In the ΔalgU background, transcript levels from RT2 also were reduced to 28% of the wild type (primer set algZ), supporting the findings shown in Fig. 6D. Interestingly, algR transcript levels downstream of both RT2 and RT1 (primer set algZ and algR) were further reduced in the rpoS::Gm ΔalgU double mutant compared to the wild type (Fig. 7A). AlgR protein levels then were examined in (i) PAO1 and the mutant (ii) PAO1ΔalgR, (iii) PAO1 rpoS::Gm, (iv) PAO1ΔalgU, and (v) PAO1 rpoS::Gm ΔalgU strains (Fig. 7B) to support the RT-qPCR data. In agreement with such data, AlgR protein levels were noticeably reduced in the rpoS::Gm ΔalgU background compared to those in wild-type PAO1 at an OD600 of 2.1 (Fig. 7B) and OD600 of 2.5 (data not shown). These results indicate that both AlgU and RpoS are required for maximal expression of AlgR in the nonmucoid background. As transcript levels from the ZT1 and ZT2 promoters (primer set algZ upstream) were not reduced in the backgrounds examined by RT-qPCR, Western blotting additionally was performed using a chromosomal single-copy AlgZ expressing a C-terminal S-Tag and a monoclonal anti-S-Tag antibody to confirm expression levels. The AlgZ protein levels were unaffected in these backgrounds, confirming the RT-qPCR results that transcription of algZ is neither RpoS nor AlgU dependent (Fig. 7B). To determine if AlgU controlled transcription from the RT2 promoter, a 413-bp transcriptional fusion containing only RT2 was assayed in PAO1 and the PAO1 mucA22 strain. As indicated in Fig. 7C, there was a 2.6-fold increase in β-galactosidase activity in the mucA22 background compared to PAO1 for this construct. When this fusion was tested in the PAO1 ΔalgU strain, there was an 8-fold decrease in β-galactosidase activity compared to that of wild-type PAO1. Site-directed mutagenesis was performed on the −35 region of the RT2 transcriptional fusion to mutate the AlgU −35 binding site (from 5′-GAACTG-3′ to 5′-ACTCCA-3′; see Fig. S1 in the supplemental material) and assayed in various strains. This site-directed AlgU −35 binding site mutant exhibited significantly decrease β-galactosidase activity compared to both the PAO1 (8-fold) and the mucA22 mutant (15-fold) backgrounds. Together with the data from Fig. 6, these data indicate that AlgU controls the expression from the RT2 algR promoter located within the algZ coding region.

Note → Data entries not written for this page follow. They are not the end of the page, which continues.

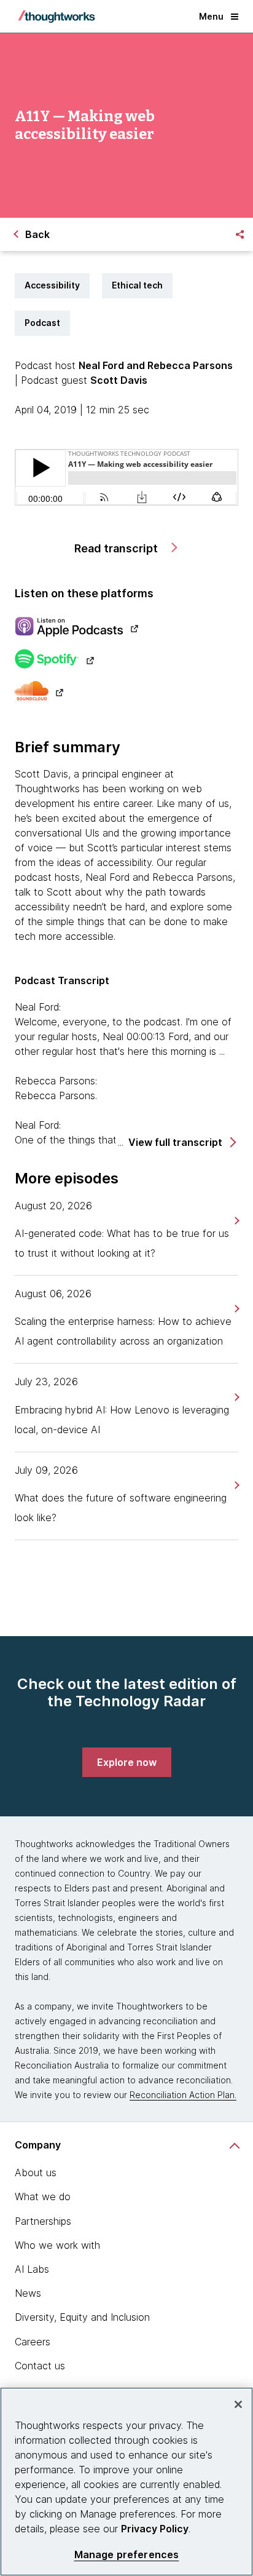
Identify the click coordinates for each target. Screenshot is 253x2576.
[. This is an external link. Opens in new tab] (126, 628)
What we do (43, 2196)
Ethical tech (137, 285)
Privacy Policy (155, 2528)
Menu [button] (211, 16)
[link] (235, 1221)
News (28, 2293)
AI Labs (32, 2269)
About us (35, 2172)
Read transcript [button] (117, 548)
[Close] (238, 2404)
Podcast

Expression of algZ is Vfr dependent.While the expression of algZ was unaffected in the tested sigma factor backgrounds shown in Fig. 7, previous reports suggested that there is a transcriptional link between Vfr and algZR, where Kanack et al. identified a putative Vfr binding site upstream of algZ ZT1 (see Fig. S2, boxed sequence, in the supplemental material). It also has been demonstrated that elevated levels of AlgR repress vfr transcription, resulting in the downregulation of the Vfr-dependent virulence factor regulon (17, 47, 48). To determine whether Vfr regulates algZ transcription, transcriptional reporters utilizing either the first algZ promoter (ZT1) or both algR promoters (RT1 and RT2) were constructed and integrated in single copy into wild-type PAO1 or Δvfr mutant backgrounds (Table 2). Reporter activity from the algR promoter was unaffected in the Δvfr mutant, indicating that Vfr is not required for its expression alone. On the other hand, reporter activity from the algZ ZT1 promoter was significantly reduced in the Δvfr background to undetectable levels compared to the activity of wild-type PAO1. This indicates that while Vfr has no direct regulatory role on RT1 and RT2, the algZ ZT1 promoter is substantially, if not completely, dependent upon Vfr for expression, which is consistent with the previously identified Vfr binding site upstream of algZ ZT1 (17).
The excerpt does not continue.